For centuries, humans have used controlled breathing techniques as a way to reduce feelings of stress. However, little comparative data exist on the effects of different breathing techniques or the amount of breathing exercise that must be performed to produce those effects. Researchers at the Department of Psychiatry & Behavioral Sciences at Stanford University Medical School conducted a study to compare the psychophysiological effects of 5 minute long daily practice of three different breathing exercises and mindfulness meditation over 1 month.

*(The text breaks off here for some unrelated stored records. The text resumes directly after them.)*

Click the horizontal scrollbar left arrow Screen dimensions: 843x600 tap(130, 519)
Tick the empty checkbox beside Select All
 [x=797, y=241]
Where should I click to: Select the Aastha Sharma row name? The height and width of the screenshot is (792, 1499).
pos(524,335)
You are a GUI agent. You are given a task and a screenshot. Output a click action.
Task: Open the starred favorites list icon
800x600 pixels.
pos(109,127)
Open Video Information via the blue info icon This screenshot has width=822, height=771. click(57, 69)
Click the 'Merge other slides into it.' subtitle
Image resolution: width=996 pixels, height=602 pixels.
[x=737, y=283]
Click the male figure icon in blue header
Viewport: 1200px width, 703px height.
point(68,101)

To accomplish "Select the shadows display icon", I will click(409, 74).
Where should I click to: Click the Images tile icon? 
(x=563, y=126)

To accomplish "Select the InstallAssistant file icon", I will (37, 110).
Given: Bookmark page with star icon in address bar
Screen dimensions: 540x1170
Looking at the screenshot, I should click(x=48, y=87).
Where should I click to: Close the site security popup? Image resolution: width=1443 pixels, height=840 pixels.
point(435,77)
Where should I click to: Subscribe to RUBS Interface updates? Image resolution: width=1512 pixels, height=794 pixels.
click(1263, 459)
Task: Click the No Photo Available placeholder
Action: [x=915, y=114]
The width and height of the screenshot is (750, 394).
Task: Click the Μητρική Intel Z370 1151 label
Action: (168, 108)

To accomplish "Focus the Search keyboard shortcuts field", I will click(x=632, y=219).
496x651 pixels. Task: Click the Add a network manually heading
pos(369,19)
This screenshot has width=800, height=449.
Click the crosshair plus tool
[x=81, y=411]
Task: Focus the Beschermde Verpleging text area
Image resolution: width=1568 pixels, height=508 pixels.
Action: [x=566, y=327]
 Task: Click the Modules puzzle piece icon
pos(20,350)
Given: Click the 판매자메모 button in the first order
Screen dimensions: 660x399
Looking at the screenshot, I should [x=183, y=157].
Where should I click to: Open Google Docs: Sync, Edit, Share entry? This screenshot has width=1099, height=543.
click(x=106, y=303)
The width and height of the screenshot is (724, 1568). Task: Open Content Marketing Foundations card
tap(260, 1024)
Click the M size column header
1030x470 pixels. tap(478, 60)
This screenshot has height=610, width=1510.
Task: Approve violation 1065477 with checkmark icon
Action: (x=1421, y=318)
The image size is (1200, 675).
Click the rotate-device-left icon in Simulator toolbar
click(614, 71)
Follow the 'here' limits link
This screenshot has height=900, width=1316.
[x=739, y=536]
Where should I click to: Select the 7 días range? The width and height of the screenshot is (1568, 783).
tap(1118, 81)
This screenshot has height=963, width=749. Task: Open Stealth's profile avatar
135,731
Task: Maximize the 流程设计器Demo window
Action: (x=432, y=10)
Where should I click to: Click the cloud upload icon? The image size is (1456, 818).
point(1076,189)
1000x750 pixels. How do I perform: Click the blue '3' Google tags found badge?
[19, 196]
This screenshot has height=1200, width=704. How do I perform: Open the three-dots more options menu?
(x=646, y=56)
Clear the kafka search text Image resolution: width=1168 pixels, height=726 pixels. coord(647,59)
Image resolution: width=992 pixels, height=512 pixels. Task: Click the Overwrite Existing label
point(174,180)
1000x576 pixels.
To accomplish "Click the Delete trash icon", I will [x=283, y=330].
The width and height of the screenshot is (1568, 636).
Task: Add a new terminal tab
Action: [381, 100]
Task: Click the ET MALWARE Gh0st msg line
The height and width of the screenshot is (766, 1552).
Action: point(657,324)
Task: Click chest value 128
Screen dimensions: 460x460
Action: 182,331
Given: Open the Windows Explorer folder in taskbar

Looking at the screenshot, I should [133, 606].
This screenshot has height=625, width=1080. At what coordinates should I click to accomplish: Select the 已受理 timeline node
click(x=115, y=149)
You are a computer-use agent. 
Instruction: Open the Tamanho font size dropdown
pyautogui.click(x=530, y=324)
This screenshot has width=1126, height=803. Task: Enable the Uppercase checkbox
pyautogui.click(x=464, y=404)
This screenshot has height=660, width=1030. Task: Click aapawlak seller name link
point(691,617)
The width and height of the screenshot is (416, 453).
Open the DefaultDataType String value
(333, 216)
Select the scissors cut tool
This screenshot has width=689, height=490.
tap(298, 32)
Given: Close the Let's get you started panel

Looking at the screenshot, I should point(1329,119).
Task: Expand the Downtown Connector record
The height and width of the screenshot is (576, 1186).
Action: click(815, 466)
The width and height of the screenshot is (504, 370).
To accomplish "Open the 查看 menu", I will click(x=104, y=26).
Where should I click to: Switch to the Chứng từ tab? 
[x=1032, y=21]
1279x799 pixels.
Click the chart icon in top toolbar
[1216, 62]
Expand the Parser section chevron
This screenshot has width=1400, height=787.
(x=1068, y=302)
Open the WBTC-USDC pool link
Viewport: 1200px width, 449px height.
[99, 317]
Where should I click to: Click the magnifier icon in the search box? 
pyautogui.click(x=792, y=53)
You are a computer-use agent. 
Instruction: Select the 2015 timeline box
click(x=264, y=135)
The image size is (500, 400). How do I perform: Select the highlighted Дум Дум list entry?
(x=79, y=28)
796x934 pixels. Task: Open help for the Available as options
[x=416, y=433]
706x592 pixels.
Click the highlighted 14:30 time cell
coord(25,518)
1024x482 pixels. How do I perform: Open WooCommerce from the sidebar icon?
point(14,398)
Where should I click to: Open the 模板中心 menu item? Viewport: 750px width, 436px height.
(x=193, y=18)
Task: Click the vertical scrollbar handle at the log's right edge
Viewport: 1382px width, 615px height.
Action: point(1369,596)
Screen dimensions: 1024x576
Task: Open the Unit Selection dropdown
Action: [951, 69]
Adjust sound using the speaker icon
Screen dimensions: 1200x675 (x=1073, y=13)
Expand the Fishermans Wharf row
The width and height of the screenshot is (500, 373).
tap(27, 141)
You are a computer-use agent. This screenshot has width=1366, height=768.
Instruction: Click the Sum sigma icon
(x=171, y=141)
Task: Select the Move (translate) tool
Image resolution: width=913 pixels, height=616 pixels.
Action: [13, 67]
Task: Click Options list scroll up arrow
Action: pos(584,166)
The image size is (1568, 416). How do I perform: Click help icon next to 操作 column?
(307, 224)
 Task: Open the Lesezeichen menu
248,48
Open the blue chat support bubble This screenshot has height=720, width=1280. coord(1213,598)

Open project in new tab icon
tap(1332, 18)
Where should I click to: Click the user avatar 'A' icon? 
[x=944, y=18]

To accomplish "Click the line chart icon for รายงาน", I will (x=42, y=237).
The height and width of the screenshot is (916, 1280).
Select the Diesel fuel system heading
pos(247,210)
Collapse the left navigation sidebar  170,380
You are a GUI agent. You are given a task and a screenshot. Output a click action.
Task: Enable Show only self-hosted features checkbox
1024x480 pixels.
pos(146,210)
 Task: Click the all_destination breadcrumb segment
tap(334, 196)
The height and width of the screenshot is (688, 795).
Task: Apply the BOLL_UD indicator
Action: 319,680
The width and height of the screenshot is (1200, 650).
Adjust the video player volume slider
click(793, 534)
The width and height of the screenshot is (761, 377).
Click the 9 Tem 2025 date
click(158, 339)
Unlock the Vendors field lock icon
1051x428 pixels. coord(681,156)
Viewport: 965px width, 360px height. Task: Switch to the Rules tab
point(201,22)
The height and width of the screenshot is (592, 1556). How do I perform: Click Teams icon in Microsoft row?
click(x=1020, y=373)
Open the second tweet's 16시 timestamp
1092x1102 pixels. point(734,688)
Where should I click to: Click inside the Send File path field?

Results showed that breath work improved mood and physiological arousal more than mindfulness meditation. Results also showed "Cyclic Sighing" to be the most effective breath work technique for improving mood and reducing respiratory rate. Go to the section of the paper called "Description of breathing protocols" to find out how to do each of the techniques, including "Mindful Meditation," "Cyclic Sighing," "Boxed Breathing," and "Cyclic Hyperventilation with Retention." This study was published in Cell Reports Medicine. Only 5 minutes of practice per day made a difference for some of the participants.